Object divination

Biometer: Measuring the Odic Force

A pendulum-needle instrument developed in the 19th century to detect and measure the odic force - the subtle vital energy that Baron von Reichenbach identified as the foundation of animal magnetism.

'The needle does not lie - it reads what the eye cannot see.'

Izida occult journal, Russia, c. 1909-1914

Since Mesmer's discovery of what he called animal magnetism, practitioners sought a reliable instrument to detect this invisible force in people and objects. The biometer - published in the Russian occult journal Izida around 1909-1914 - was one such instrument, built on the theories of Baron Karl von Reichenbach, who named the energy "odic force."

A 19th-century pendulum-needle biometer for reading the odic force
A 19th-century pendulum-needle biometer for reading the odic force

The Instrument

The device is simple in construction: a small spindle-shaped needle, roughly one inch in length, suspended on a long thread inside a glass tube. The outer end of the tube is sealed with a stopper. To use it, the tube is suspended at table height and the subject places their hand near the glass without touching it. The needle's response reveals the quality and strength of the person's vital field.

Reading the Needle

Clockwise rotation - positive, aligned with health and strong vital charge. Counter-clockwise - negative, associated with illness, depletion, or disturbed energy. The speed and arc of the swing add further nuance: a wide, steady rotation reads differently from a slow, hesitant drift.

How Practitioners Used It

Practitioners used the biometer for three purposes. First, to assess a person's magnetic strength before any healing work or magnetic passes. Second, to diagnose the condition of a specific body region - the tube could be held over different areas to compare responses. Third, to test objects for residual charge, a practice rooted in the belief that materials absorb and retain odic imprints from their environment.

Legacy and Modern Use

The instrument belongs to the broader tradition of dowsing and pendulum work, but its glass-tube design was intended to isolate the needle from air currents and the reader's own hand movements, making responses more legible. Whether one reads it as a subtle biophysical sensor or as a tool that amplifies the practitioner's own intuition, the biometer remains a precise entry point into the art of reading invisible forces.

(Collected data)
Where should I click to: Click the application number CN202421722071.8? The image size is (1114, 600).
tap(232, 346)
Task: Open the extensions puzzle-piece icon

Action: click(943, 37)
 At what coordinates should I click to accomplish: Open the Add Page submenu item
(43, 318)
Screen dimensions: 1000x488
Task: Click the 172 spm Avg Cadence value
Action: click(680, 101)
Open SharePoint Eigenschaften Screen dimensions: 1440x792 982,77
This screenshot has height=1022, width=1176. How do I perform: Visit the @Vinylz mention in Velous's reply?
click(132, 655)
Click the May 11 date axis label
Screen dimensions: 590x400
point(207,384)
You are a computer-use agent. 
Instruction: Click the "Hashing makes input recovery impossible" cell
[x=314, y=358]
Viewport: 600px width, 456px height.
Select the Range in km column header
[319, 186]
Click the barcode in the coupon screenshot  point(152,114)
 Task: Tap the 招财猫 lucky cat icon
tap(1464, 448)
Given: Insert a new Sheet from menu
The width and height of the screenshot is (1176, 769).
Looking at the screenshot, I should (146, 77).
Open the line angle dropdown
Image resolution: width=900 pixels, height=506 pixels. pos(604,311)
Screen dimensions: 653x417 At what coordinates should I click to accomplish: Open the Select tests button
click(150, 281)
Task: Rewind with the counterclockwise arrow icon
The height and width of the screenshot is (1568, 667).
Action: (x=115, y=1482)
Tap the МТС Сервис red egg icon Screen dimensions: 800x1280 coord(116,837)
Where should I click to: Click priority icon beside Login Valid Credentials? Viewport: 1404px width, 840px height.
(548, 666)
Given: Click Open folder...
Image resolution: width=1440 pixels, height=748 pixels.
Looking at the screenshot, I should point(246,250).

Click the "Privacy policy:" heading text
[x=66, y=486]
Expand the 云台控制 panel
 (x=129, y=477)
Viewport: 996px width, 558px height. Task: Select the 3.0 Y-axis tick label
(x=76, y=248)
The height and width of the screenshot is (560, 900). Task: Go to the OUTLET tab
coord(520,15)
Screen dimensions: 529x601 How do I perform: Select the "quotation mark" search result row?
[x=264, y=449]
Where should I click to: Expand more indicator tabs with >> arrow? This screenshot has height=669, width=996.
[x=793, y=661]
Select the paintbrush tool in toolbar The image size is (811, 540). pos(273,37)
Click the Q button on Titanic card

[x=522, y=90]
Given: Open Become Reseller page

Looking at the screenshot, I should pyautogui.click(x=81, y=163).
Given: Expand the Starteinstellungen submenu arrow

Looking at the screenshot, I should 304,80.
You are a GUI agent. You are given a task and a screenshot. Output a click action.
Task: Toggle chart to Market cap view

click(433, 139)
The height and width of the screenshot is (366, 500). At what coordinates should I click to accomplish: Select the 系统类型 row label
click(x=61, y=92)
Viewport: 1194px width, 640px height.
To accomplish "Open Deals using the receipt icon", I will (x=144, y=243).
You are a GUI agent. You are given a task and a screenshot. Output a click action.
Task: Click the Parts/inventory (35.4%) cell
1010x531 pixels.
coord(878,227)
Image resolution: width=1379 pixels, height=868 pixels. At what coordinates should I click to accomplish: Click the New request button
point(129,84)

> [REQUIRED ACTIONS]:
a) From the biometer article, copy out everything from "A pendulum-needle instrument" down to "of animal magnetism.".
b) Answer these questions using the biometer article:
(i) About how long is the needle inside the glass tube?
(ii) What does counter-clockwise rotation of the needle indicate?
(iii) What was the glass-tube design meant to isolate the needle from?

> [EXPECTED RESULTS]:
a)
A pendulum-needle instrument developed in the 19th century to detect and measure the odic force - the subtle vital energy that Baron von Reichenbach identified as the foundation of animal magnetism.

b)
(i) Roughly one inch.
(ii) A negative reading, associated with illness, depletion, or disturbed energy.
(iii) Air currents and the reader's own hand movements.